Would you transcribe the entries below, beginning at the line with "Organización Mundial de la Salud (223, 748)" and ending after the line with "Фестивали (410, 1612)", exactly, with no picture and nothing more?
____
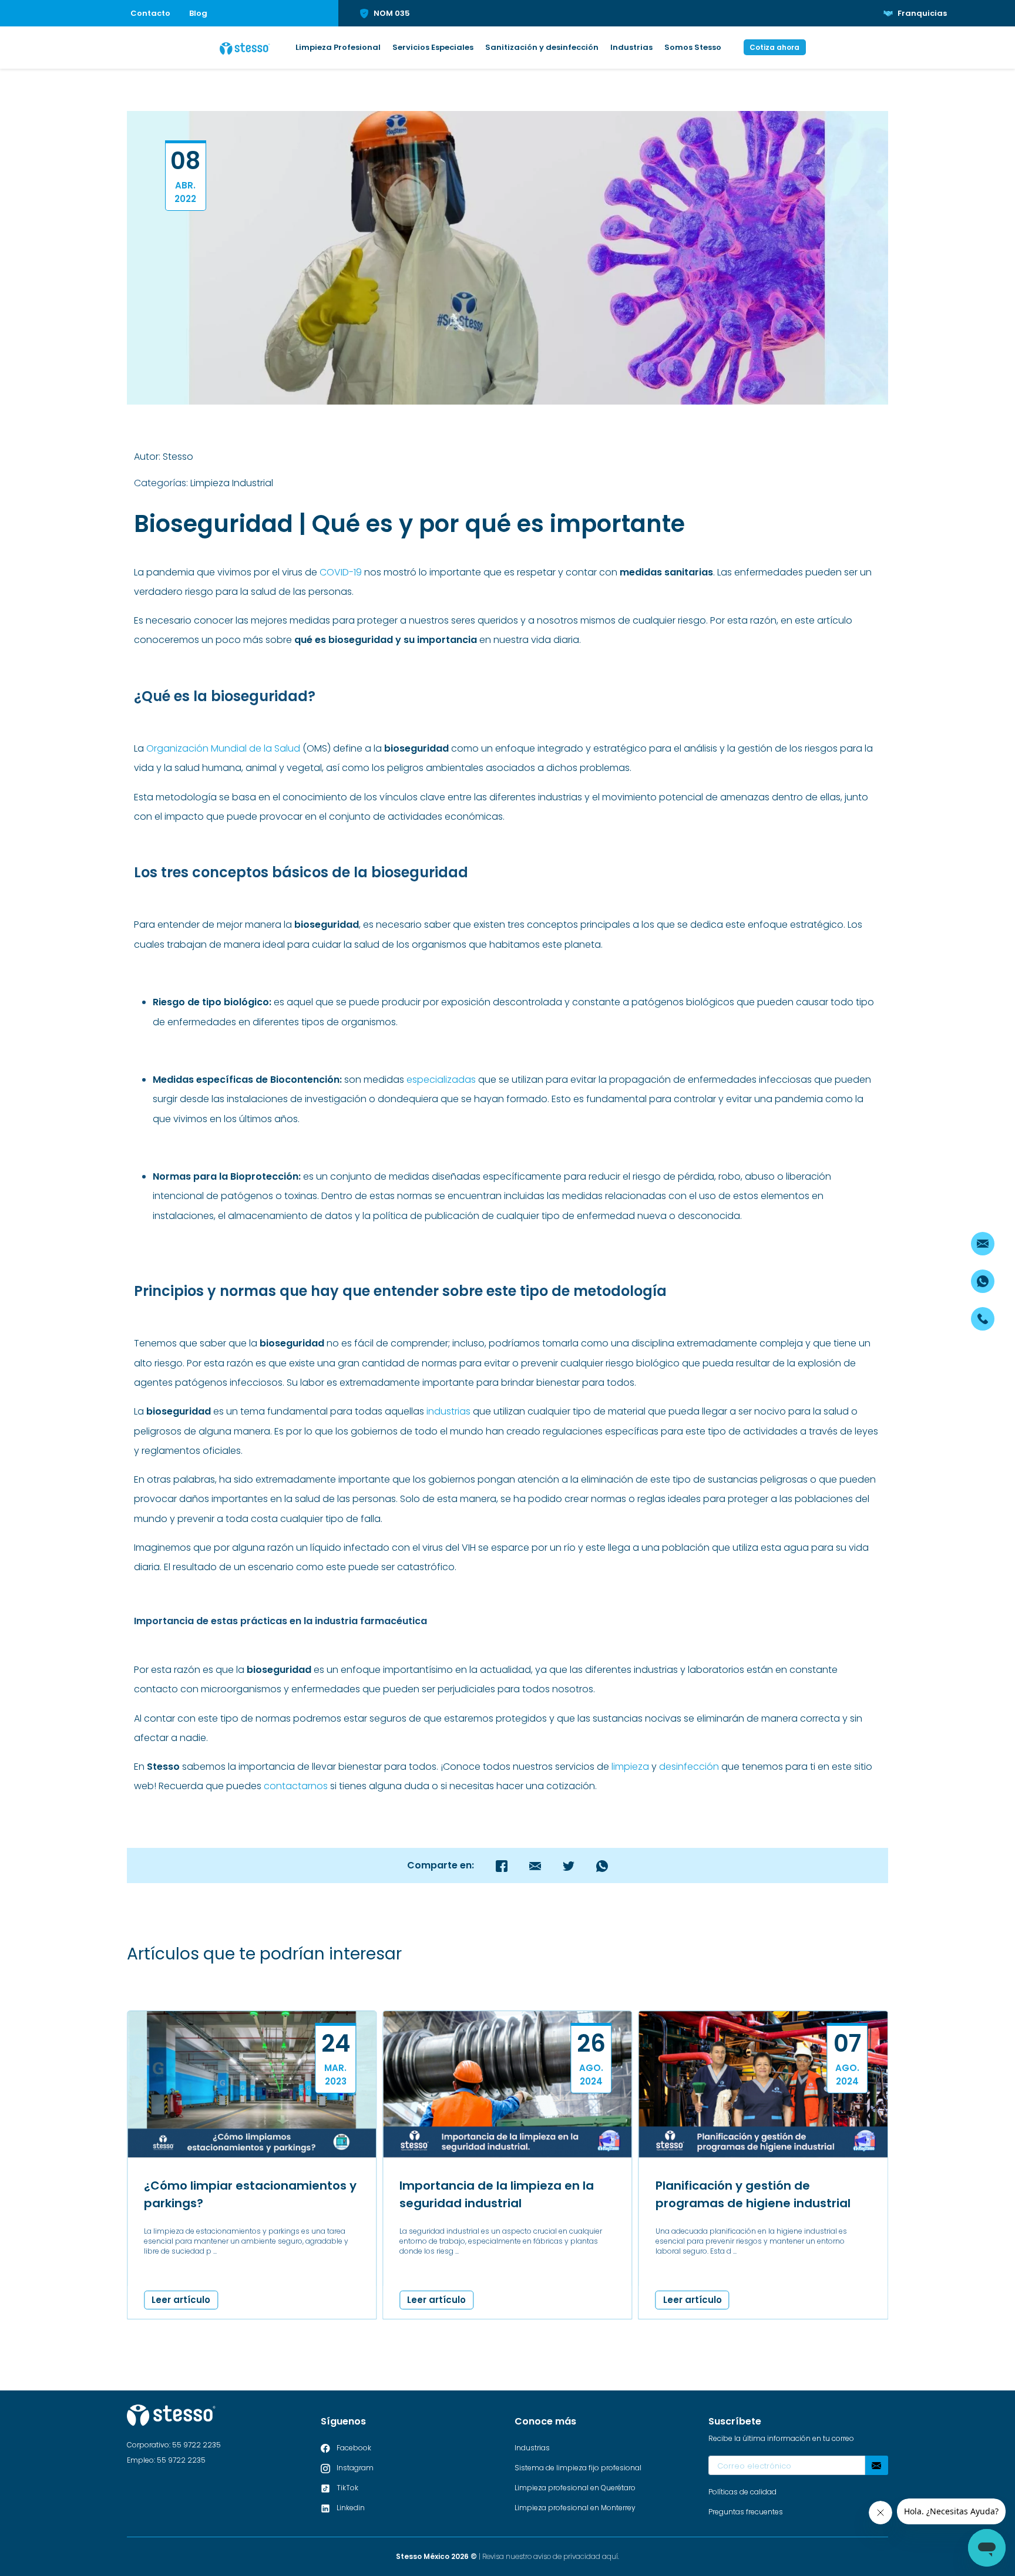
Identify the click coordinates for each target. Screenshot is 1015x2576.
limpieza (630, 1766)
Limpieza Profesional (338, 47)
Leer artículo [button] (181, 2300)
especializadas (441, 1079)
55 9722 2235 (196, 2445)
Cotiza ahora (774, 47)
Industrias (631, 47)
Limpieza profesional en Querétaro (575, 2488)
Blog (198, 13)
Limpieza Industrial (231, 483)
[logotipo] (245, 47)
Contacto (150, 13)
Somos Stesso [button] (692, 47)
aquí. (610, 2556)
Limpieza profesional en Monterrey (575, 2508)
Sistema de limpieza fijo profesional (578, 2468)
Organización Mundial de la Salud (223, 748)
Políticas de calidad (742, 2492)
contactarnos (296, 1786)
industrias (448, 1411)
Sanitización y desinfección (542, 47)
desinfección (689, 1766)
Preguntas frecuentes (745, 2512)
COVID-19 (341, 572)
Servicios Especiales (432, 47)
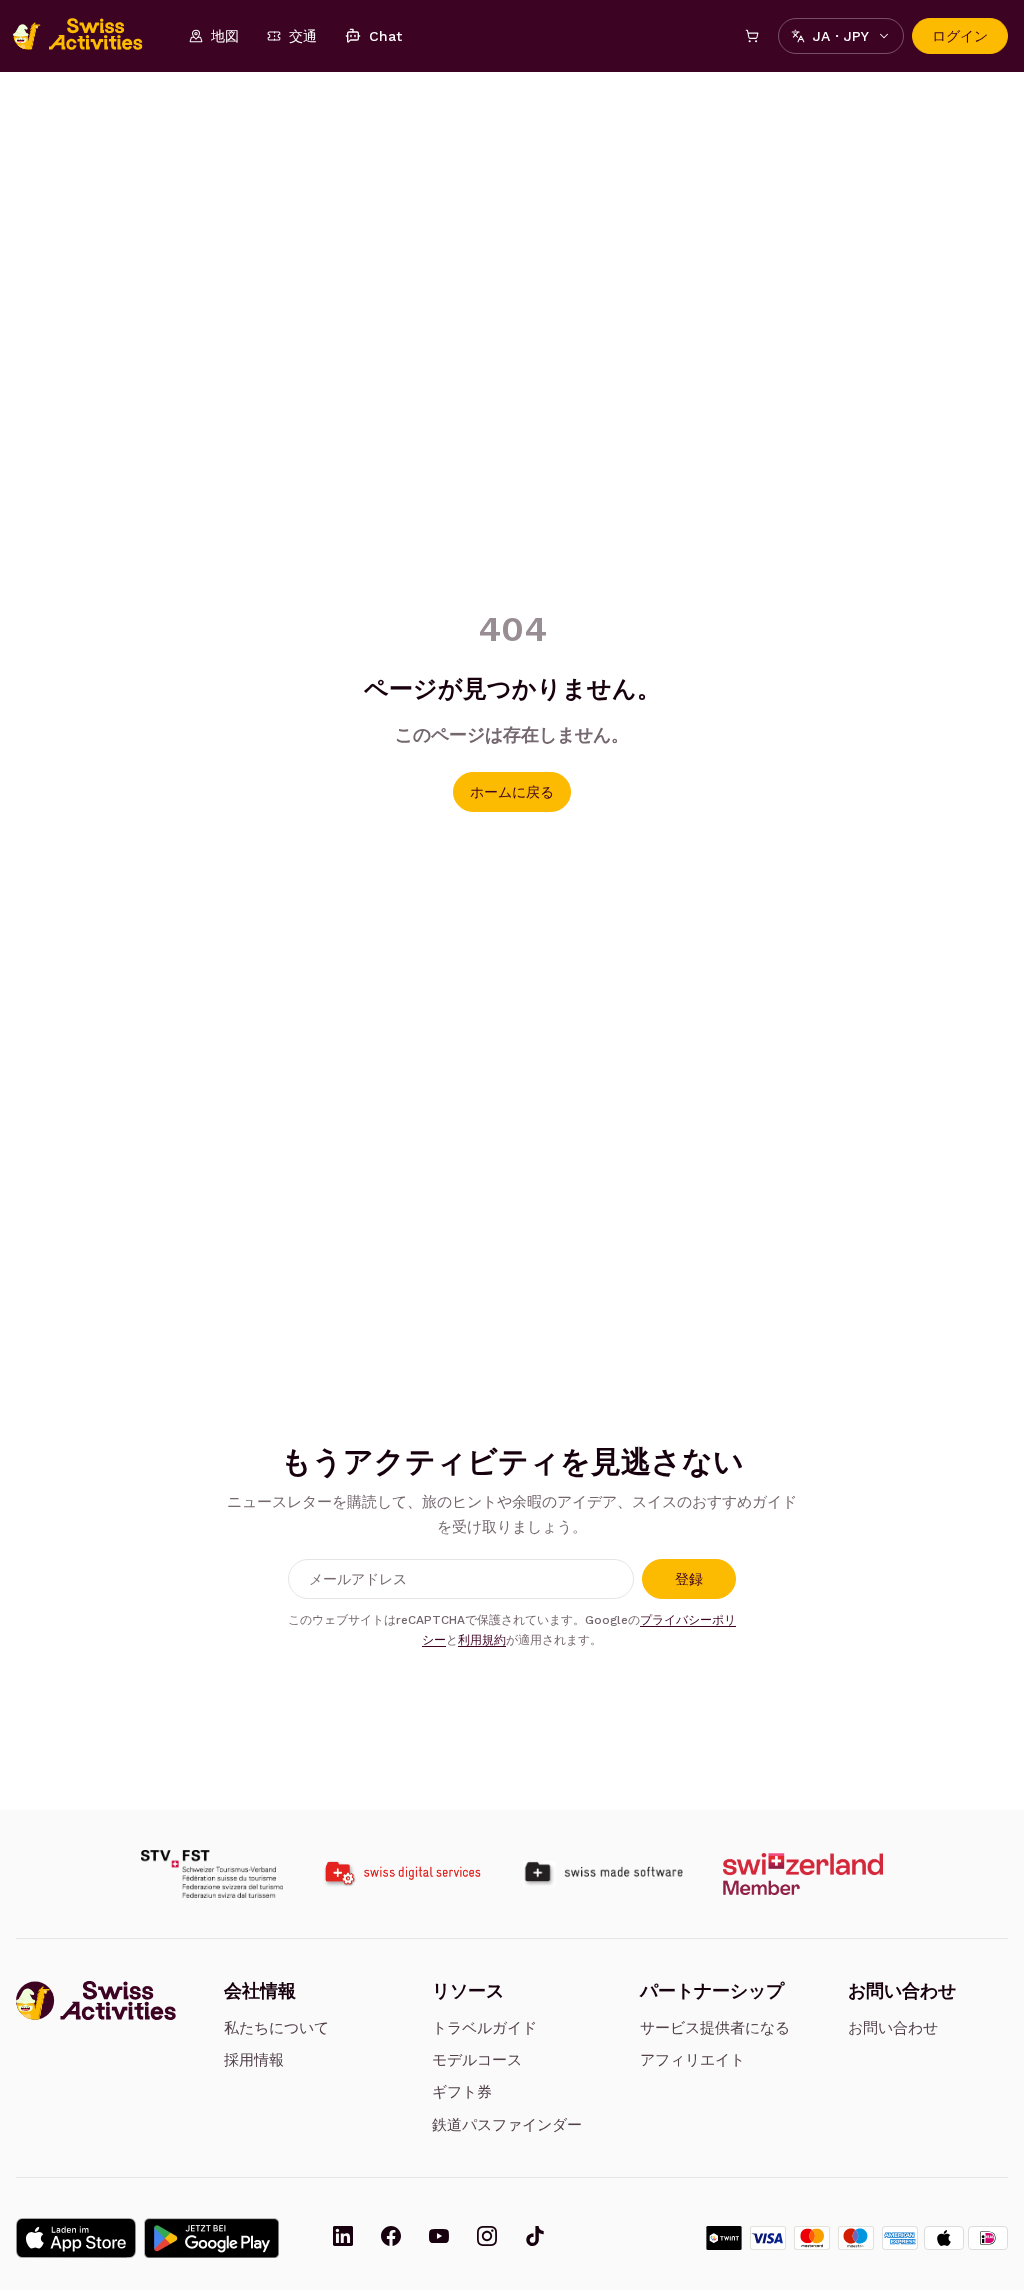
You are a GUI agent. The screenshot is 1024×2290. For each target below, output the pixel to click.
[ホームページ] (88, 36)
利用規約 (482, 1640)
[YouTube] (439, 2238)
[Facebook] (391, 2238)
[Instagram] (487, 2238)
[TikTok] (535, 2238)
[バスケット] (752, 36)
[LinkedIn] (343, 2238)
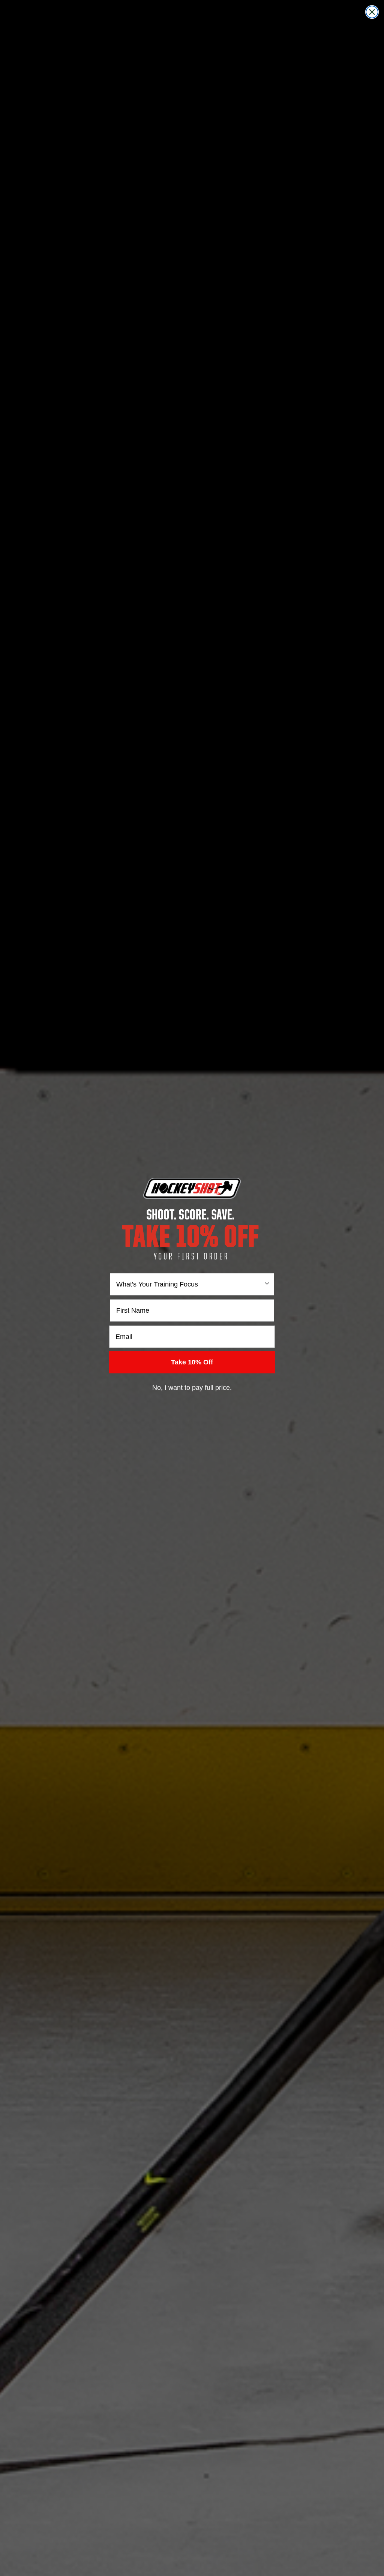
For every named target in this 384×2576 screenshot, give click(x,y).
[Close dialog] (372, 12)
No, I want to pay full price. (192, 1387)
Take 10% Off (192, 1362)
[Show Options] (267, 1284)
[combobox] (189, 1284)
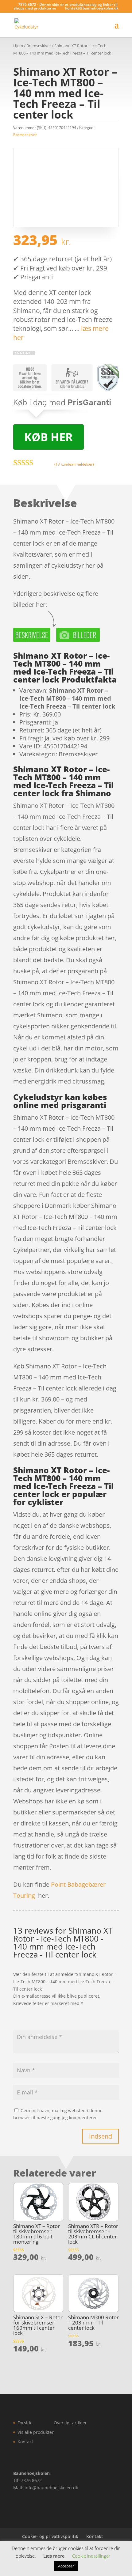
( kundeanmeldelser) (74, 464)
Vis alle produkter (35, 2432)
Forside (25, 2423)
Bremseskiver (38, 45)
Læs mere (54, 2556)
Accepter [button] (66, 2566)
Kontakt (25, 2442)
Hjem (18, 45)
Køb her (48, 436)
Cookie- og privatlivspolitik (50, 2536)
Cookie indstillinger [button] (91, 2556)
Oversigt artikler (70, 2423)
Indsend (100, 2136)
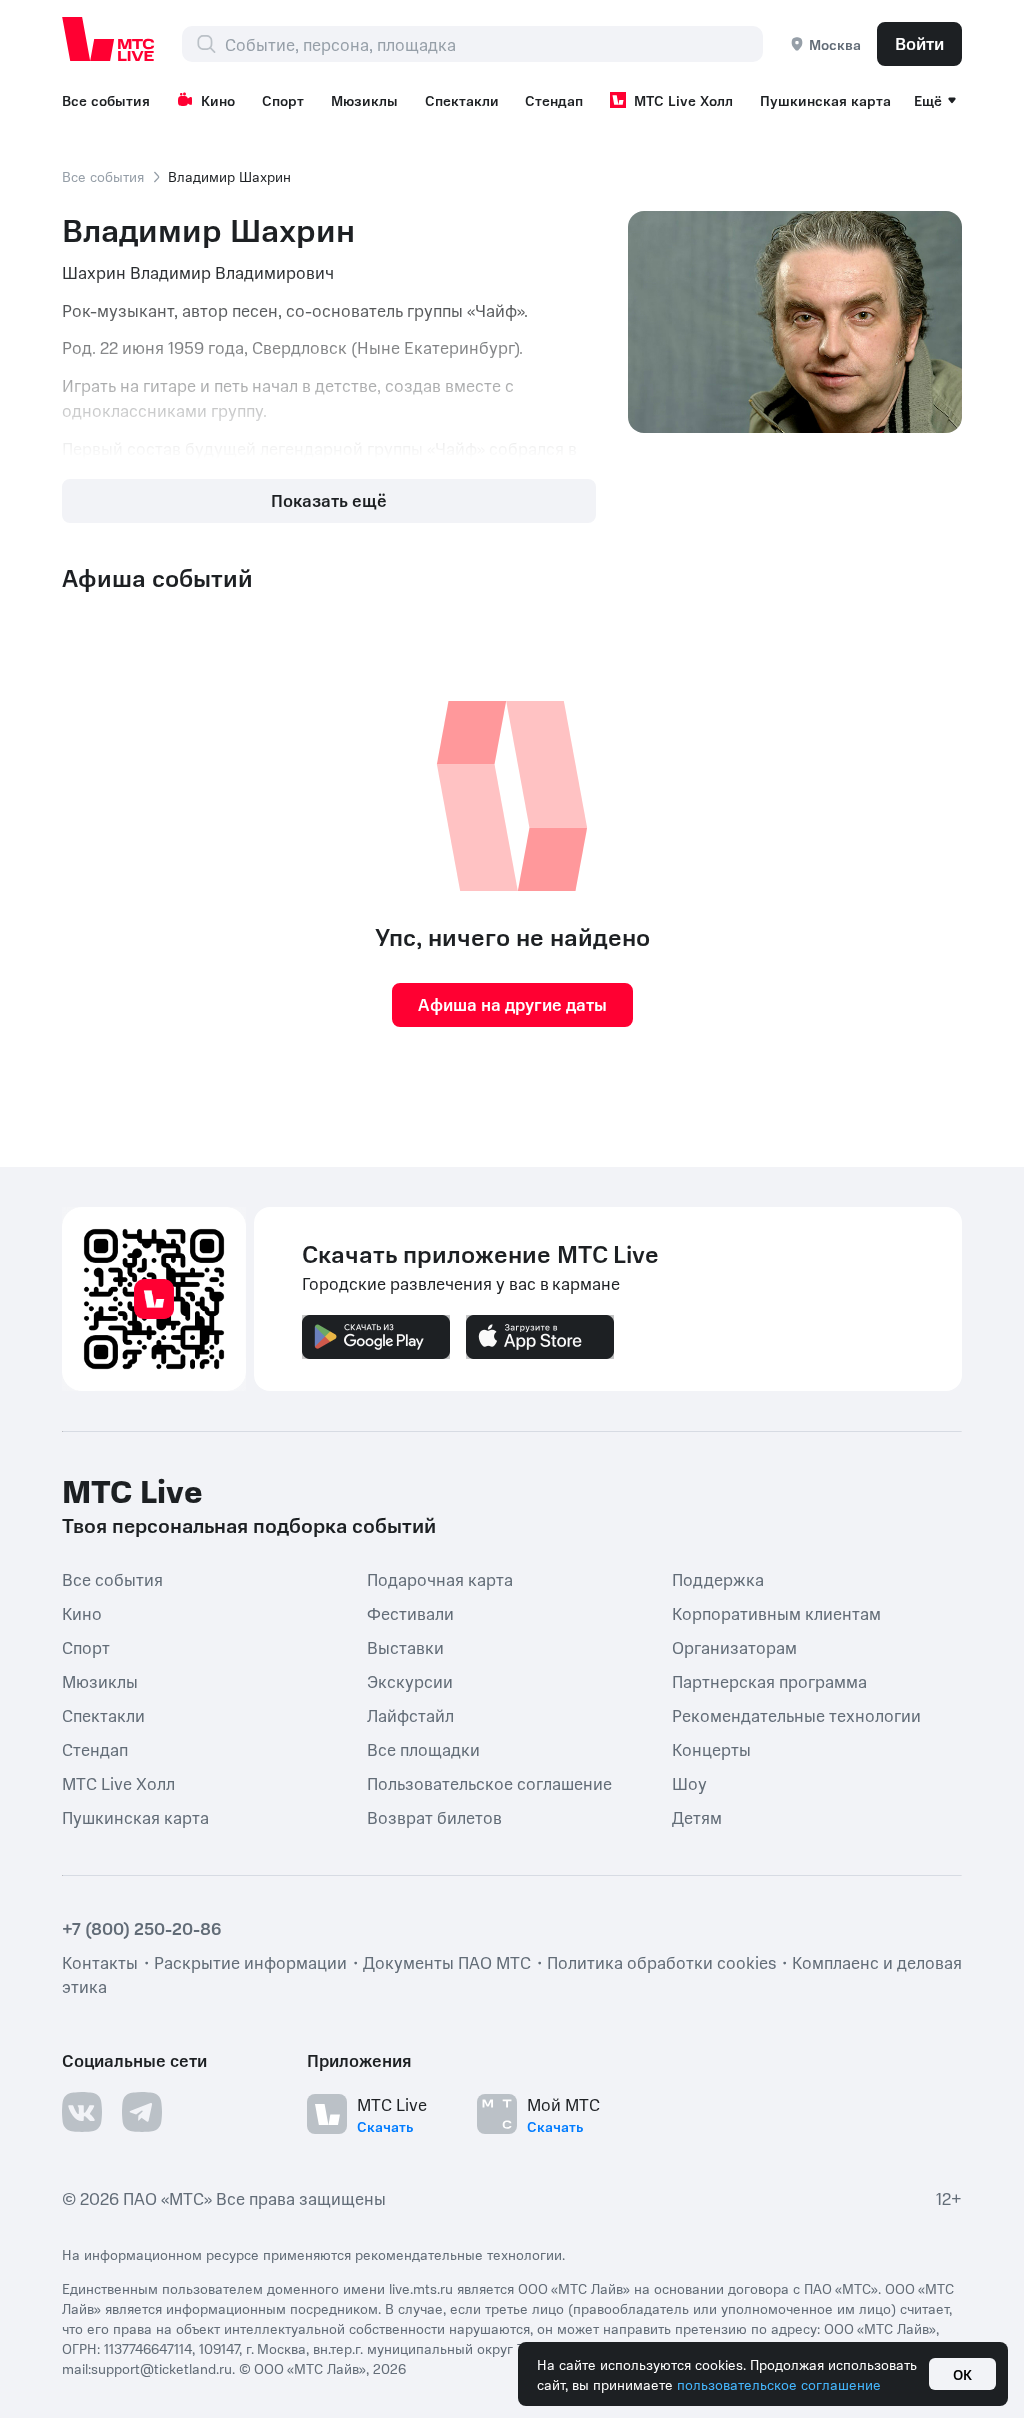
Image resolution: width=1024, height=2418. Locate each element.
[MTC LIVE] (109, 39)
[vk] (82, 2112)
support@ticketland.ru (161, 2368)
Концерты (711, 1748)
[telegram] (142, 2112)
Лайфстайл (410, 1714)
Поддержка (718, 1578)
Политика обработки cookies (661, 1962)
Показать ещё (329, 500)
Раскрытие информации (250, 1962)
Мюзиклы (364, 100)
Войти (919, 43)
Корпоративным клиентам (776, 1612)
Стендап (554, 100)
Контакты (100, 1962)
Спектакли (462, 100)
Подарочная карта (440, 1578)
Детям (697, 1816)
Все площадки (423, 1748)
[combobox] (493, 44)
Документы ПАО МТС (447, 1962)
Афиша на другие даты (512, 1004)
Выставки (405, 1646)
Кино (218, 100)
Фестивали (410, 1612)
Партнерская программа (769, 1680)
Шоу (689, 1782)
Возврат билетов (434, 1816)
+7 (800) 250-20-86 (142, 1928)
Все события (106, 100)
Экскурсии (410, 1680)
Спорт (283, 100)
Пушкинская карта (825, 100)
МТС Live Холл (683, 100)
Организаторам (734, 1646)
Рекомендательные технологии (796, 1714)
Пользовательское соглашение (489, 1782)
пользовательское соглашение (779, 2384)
____
= Response below =
Organización Mundial de la Salud (223, 748)
Políticas de calidad (742, 2492)
contactarnos (296, 1786)
industrias (448, 1411)
Sanitización y desinfección (542, 47)
desinfección (689, 1766)
Preguntas frecuentes (745, 2512)
COVID-19 (341, 572)
Servicios Especiales (432, 47)
You are a GUI agent. The screenshot is 1024×2290. For each target below, output the pixel to click.
[ホームページ] (88, 36)
利用規約 (482, 1640)
[YouTube] (439, 2238)
[Facebook] (391, 2238)
[Instagram] (487, 2238)
[TikTok] (535, 2238)
[バスケット] (752, 36)
[LinkedIn] (343, 2238)
For every named target in this 384×2576 screenshot, give click(x,y).
[Close dialog] (372, 12)
No, I want to pay full price. (192, 1387)
Take 10% Off (192, 1362)
[Show Options] (267, 1284)
[combobox] (189, 1284)
( kundeanmeldelser) (74, 464)
Vis alle produkter (35, 2432)
Forside (25, 2423)
Bremseskiver (38, 45)
Læs mere (54, 2556)
Accepter [button] (66, 2566)
Kontakt (25, 2442)
Hjem (18, 45)
Køb her (48, 436)
Cookie- og privatlivspolitik (50, 2536)
Cookie indstillinger [button] (91, 2556)
Oversigt artikler (70, 2423)
Indsend (100, 2136)
Image resolution: width=1024, height=2418. Locate each element.
[MTC LIVE] (109, 39)
[vk] (82, 2112)
support@ticketland.ru (161, 2368)
Концерты (711, 1748)
[telegram] (142, 2112)
Лайфстайл (410, 1714)
Поддержка (718, 1578)
Политика обработки cookies (661, 1962)
Показать ещё (329, 500)
Раскрытие информации (250, 1962)
Мюзиклы (364, 100)
Войти (919, 43)
Корпоративным клиентам (776, 1612)
Стендап (554, 100)
Контакты (100, 1962)
Спектакли (462, 100)
Подарочная карта (440, 1578)
Детям (697, 1816)
Все площадки (423, 1748)
[combobox] (493, 44)
Документы ПАО МТС (447, 1962)
Афиша на другие даты (512, 1004)
Выставки (405, 1646)
Кино (218, 100)
Фестивали (410, 1612)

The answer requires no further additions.